[Records drawn from a dataset]
● ● ● ●

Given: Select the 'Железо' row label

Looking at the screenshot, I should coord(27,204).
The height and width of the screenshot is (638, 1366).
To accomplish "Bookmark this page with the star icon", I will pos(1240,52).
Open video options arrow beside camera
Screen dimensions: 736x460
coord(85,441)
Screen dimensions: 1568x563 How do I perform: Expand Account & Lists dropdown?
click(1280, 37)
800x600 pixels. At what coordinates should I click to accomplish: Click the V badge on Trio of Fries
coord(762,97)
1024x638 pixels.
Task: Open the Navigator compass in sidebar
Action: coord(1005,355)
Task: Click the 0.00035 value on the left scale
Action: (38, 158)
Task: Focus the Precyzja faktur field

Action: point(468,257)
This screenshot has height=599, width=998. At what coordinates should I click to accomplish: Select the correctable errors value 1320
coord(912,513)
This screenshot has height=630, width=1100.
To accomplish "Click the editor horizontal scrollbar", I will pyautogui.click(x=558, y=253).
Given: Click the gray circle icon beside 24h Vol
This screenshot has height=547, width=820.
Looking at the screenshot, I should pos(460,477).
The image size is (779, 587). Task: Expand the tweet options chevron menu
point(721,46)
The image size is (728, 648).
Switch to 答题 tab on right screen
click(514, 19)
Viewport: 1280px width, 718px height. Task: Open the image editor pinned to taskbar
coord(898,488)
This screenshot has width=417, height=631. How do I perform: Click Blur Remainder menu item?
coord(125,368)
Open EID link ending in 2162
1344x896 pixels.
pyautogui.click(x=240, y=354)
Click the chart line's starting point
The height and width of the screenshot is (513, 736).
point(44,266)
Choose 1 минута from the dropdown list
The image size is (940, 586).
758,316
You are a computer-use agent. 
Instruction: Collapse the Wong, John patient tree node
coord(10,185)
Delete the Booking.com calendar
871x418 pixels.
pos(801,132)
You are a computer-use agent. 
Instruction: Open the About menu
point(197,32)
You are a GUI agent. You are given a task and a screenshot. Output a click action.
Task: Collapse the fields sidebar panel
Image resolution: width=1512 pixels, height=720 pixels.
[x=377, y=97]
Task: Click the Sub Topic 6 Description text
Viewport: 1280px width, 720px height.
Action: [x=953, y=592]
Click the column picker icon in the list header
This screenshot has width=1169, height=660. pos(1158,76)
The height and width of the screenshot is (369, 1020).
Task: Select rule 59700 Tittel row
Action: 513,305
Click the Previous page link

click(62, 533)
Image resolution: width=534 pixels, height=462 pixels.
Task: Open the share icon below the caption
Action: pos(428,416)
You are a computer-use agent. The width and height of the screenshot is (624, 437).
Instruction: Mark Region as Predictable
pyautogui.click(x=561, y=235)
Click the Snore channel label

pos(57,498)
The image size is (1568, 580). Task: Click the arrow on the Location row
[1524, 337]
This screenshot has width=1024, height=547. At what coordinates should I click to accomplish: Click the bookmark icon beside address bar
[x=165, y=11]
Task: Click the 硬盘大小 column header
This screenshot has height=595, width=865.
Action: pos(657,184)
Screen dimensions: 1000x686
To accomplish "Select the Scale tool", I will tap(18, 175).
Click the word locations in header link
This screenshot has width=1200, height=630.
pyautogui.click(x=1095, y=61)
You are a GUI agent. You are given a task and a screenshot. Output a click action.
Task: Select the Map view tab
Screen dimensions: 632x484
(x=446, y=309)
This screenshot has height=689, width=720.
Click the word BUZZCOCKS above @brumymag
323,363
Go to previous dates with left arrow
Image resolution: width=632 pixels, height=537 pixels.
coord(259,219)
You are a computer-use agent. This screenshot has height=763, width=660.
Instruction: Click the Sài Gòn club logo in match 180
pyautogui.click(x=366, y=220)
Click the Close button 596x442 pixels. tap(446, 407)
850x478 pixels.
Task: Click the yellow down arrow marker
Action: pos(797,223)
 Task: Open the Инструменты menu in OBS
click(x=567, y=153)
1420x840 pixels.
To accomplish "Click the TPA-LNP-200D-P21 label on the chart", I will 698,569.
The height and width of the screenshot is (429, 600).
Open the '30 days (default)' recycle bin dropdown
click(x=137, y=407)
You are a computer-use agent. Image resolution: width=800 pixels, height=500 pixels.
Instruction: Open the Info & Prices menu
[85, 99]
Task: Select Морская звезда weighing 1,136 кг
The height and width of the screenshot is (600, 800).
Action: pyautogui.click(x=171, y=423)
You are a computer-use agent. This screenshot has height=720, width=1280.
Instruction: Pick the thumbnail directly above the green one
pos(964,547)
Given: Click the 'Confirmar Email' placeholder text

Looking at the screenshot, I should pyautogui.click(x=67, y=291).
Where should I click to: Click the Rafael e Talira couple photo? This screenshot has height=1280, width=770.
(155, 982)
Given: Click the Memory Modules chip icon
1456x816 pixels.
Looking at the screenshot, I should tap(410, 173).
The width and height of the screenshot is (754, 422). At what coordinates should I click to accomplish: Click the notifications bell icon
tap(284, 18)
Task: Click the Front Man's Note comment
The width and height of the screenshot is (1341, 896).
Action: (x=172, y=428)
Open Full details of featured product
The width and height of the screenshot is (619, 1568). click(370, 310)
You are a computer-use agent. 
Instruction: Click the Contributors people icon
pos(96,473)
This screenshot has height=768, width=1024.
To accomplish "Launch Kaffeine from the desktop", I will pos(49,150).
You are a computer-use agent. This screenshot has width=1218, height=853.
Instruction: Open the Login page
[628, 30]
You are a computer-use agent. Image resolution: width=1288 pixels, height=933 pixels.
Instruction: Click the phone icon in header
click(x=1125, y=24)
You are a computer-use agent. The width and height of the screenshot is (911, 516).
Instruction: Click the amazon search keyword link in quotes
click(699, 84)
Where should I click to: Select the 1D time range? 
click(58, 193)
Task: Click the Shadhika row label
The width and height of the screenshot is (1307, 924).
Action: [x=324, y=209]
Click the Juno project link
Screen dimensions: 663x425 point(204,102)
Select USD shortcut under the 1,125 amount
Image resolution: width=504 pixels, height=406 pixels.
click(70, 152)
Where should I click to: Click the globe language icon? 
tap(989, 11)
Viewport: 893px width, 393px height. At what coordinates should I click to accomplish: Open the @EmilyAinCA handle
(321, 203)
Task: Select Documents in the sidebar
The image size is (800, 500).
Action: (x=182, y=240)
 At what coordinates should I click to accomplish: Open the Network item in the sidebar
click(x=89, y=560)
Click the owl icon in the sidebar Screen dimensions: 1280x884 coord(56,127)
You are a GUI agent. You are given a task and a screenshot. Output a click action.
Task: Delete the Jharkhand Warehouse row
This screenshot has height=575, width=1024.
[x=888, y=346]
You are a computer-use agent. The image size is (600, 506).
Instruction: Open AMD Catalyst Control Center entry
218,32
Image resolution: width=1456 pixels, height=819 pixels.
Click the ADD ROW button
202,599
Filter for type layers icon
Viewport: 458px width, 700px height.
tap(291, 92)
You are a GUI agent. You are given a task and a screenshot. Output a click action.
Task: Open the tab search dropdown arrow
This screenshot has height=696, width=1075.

● ● ● ●

WHAT YOU WILL DO: Each line above with the word "Delete" needs to be copied.

EXERCISE OUTPUT:
Delete the Booking.com calendar
Task: Delete the Jharkhand Warehouse row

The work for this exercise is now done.